**SELECTED EXTRACT**
Can you offer any advice please?
Can you share the training log? Is the healthy getting AP 0 all the time?
More, what is the average resolution of the training images? For example, if it is 1024x768, you can set it in the config file. It is suggested to train a model which has the similar input as the training images.
I have run training three times. Each time healthy is 0. (damage was 2.02928, I moved damage ahead of healthy in the configuration file to see if it was an alphabetical issue, as a result damage changed to 0, I read another post that mentioned ‘enable_auto_resize: True’, I tried that and damage AP rose to 24.6958).
Straight out of the capture device the resolution is 3648 x 1417, but there are also smaller cropped images in the datasets (closely matching the quantities across both classes), down to around 500 x 500. In the configuration file under ‘augmentation_config’ I use 1248 x 384, which is close to an exact scale-down of the hi-res images, and an approximate average, with both numbers divisible by 16.
Both classes have the same number of images.
I am wondering whether part of the problem is that an image with damage in it will often show the damage against a wider background setting that is otherwise healthy.
I am hoping not to have to use semantic segmentation for what appears to be a fairly straightforward task.
This is the log that relates to the experiment. I think I misinterpreted the lines at:
2023-01-27 15:40:40,573 [INFO] root: saving trained model
2023-01-27 15:40:41,485 [INFO] root: Model saved
I then noted that 2 root errors had been found, but I am unable to fully interpret the alerts. However it seems to have been caused by the file “/usr/local/lib/python3.6/dist-packages/tensorflow_core/python/client/session.py”
On my machine I do not have a directory called “tensorflow_core” in the dist-packages directory.
I ran the evaluate cell in the hope that it would help me analyse the issue.
May I make 100% sure I understand you: do you want me to recursively remove the folder named “experiment_dir_unpruned” and then make an empty new directory named “experiment_dir_unpruned” for the training program to re-populate, and then rerun as far as “!tao detectnet_v2 train” and then check the training log?
As I mention in 3 above:
Straight out of the capture device the resolution is 3648 x 1417, but there are also smaller cropped images in the datasets (closely matching the quantities across both classes), down to around 500 x 500 or even less. In the configuration file under ‘augmentation_config’ I use 1248 x 384, which is close to an exact scale-down of the hi-res images, and an approximate average, with both numbers divisible by 16.
The size of a “healthy” bbox always matches the image size, so the average of height and width will vary from 1845.5 for the largest images, down to 350 or less for the smallest images.
A “damage” bbox will have an average in the range 800 down to around 200. Occasionally a “damage” image might fill a small frame.
I am struggling to understand how the average precision of the"healthy" class can be zero. In every healthy image the bbox should exactly match the image dimensions. To achieve an accuracy of zero the network would need to be making a prediction outside the image. That should not be possible. An average precision of 100% would seem to be much more likely.
Does the notebook allow the confidence threshold to be adjusted? Maybe it is a confidence issue?

**EXERCISE TASKS**
1) List each distinct image resolution given in width-by-height form in the forum thread on model training.
2) Write out the passage of the forum thread on model training starting with "Can you share" and going on through "rose to 24.6958).".
3) In the forum thread on model training, which setting raised the damage AP to 24.6958 when tried?
The lines that follow are separate material, unrelated to the forum thread on model training.

**SUPPLIED MATERIAL**
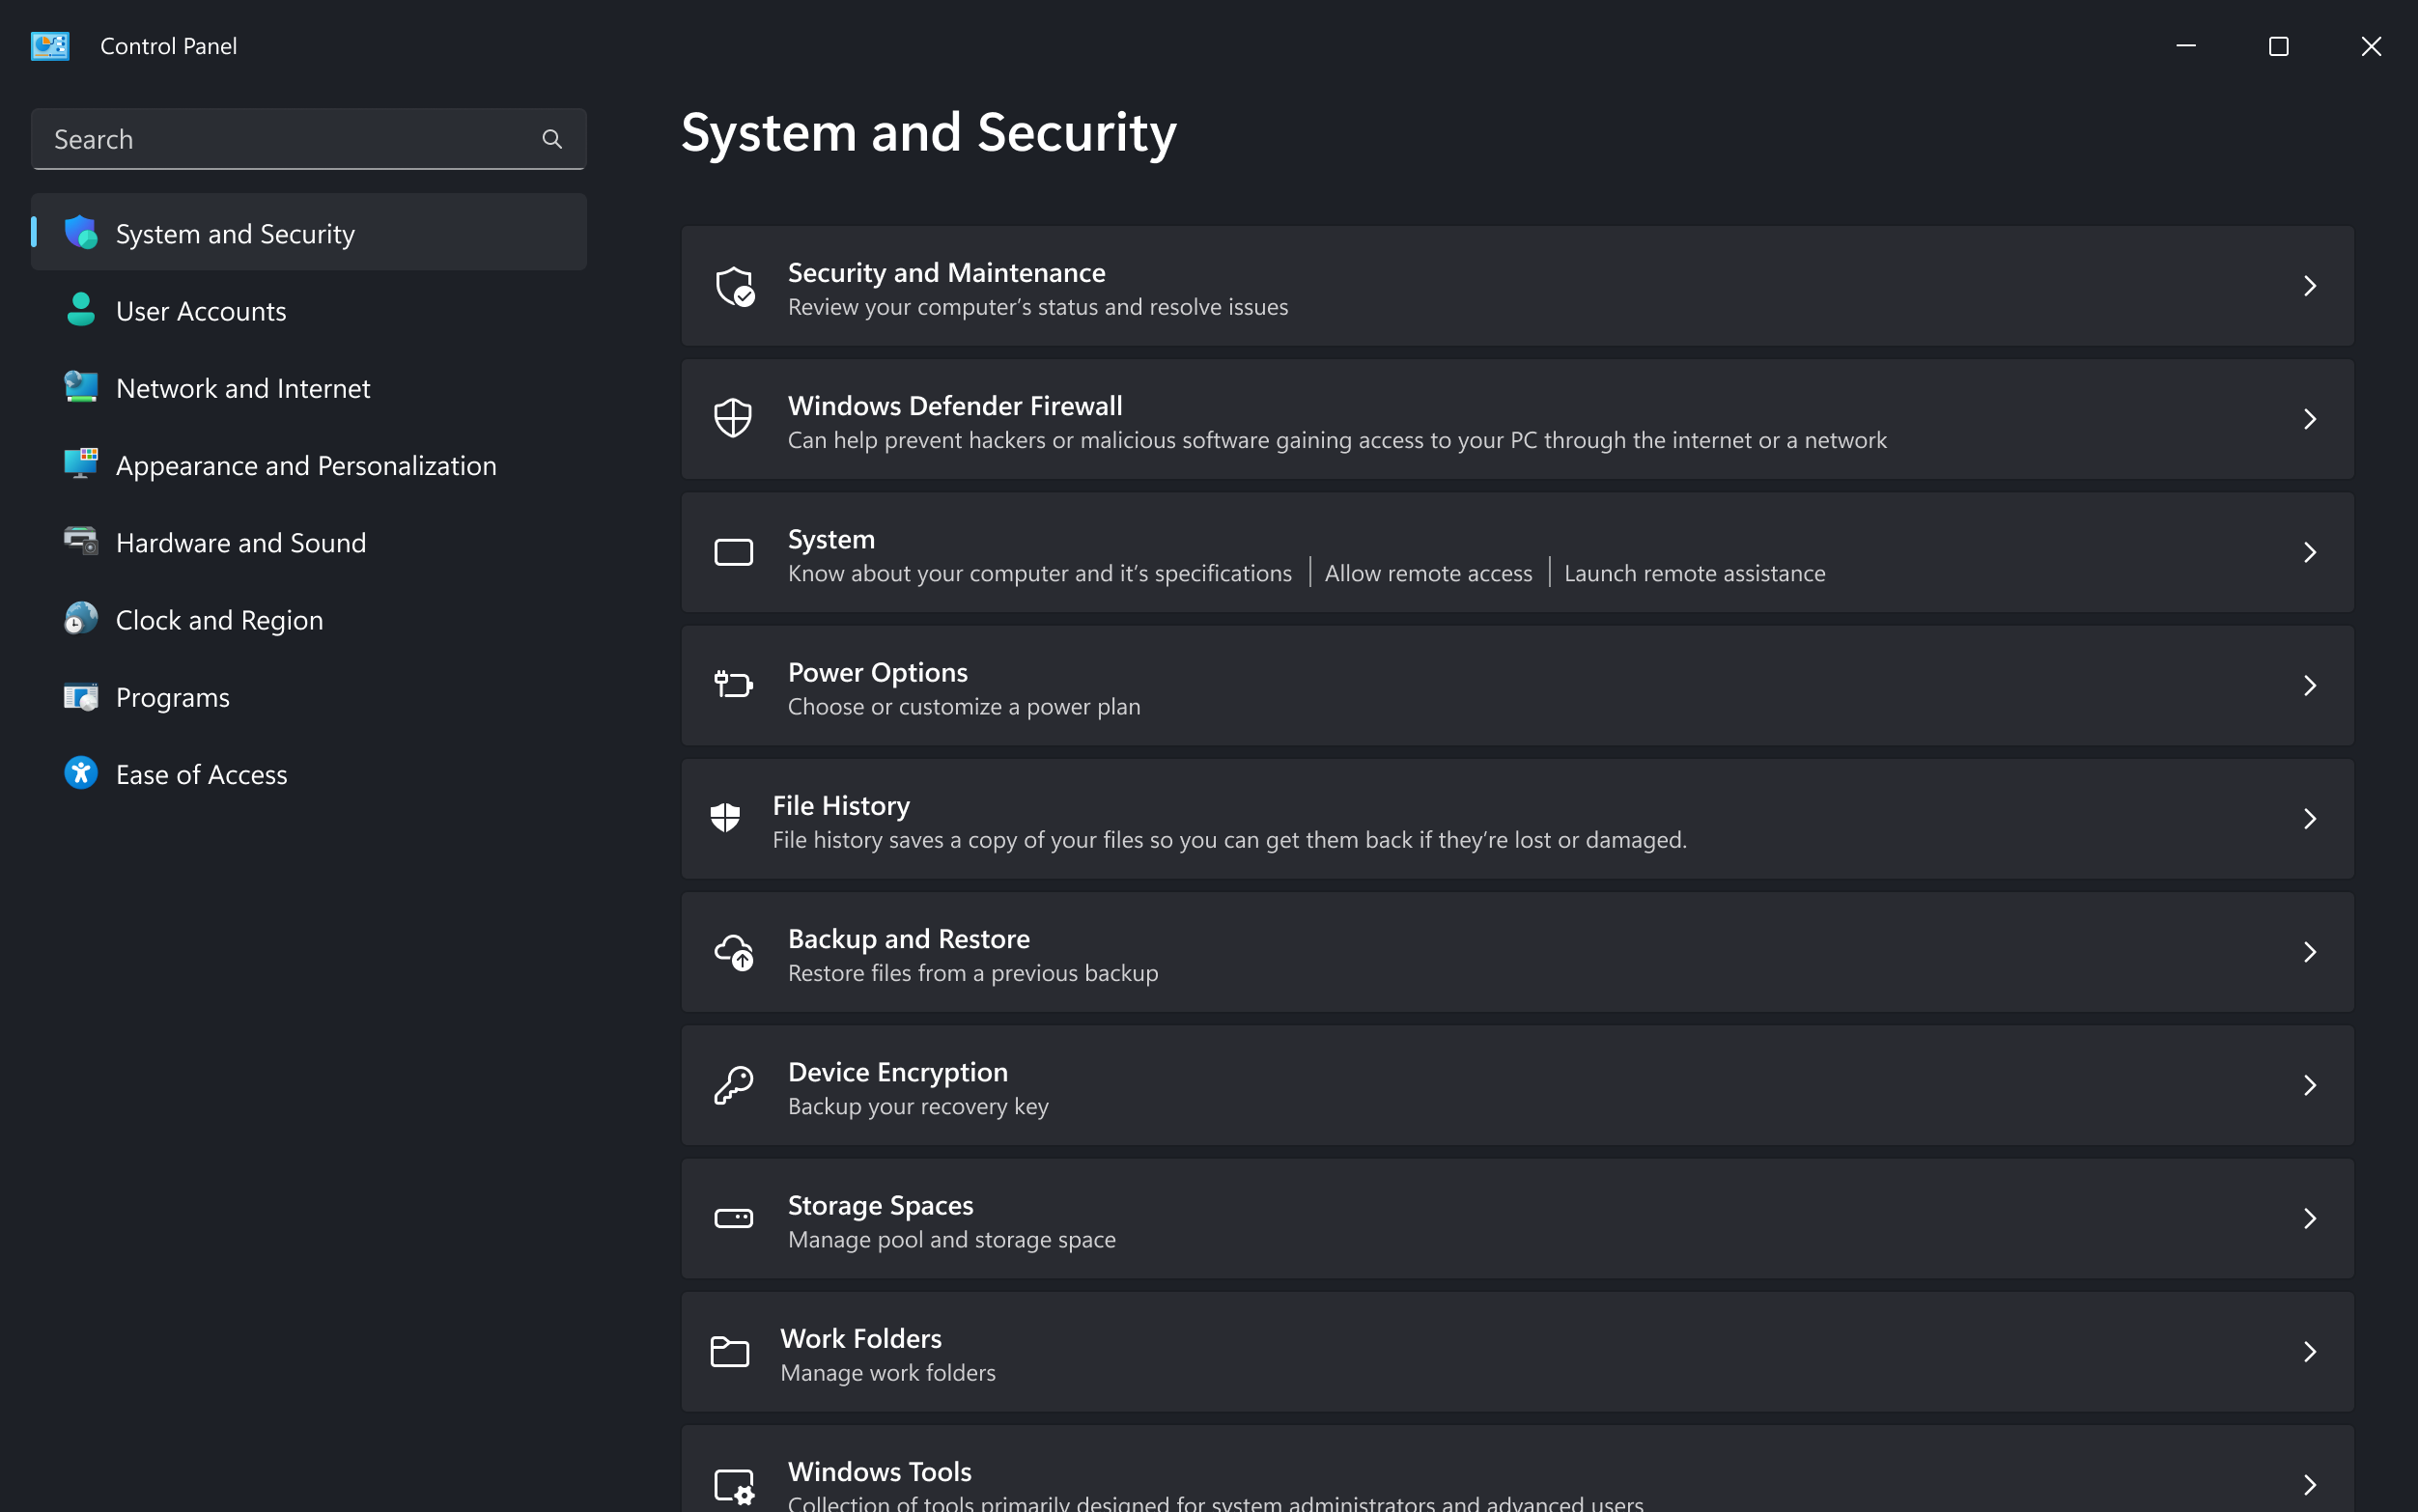This screenshot has height=1512, width=2418.
Task: Click inside the Search field
Action: click(280, 139)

**SET OF ANSWERS**
1)
1024x768
3648 x 1417
500 x 500
1248 x 384

2)
Can you share the training log? Is the healthy getting AP 0 all the time?
More, what is the average resolution of the training images? For example, if it is 1024x768, you can set it in the config file. It is suggested to train a model which has the similar input as the training images.
I have run training three times. Each time healthy is 0. (damage was 2.02928, I moved damage ahead of healthy in the configuration file to see if it was an alphabetical issue, as a result damage changed to 0, I read another post that mentioned ‘enable_auto_resize: True’, I tried that and damage AP rose to 24.6958).

3) 'enable_auto_resize: True'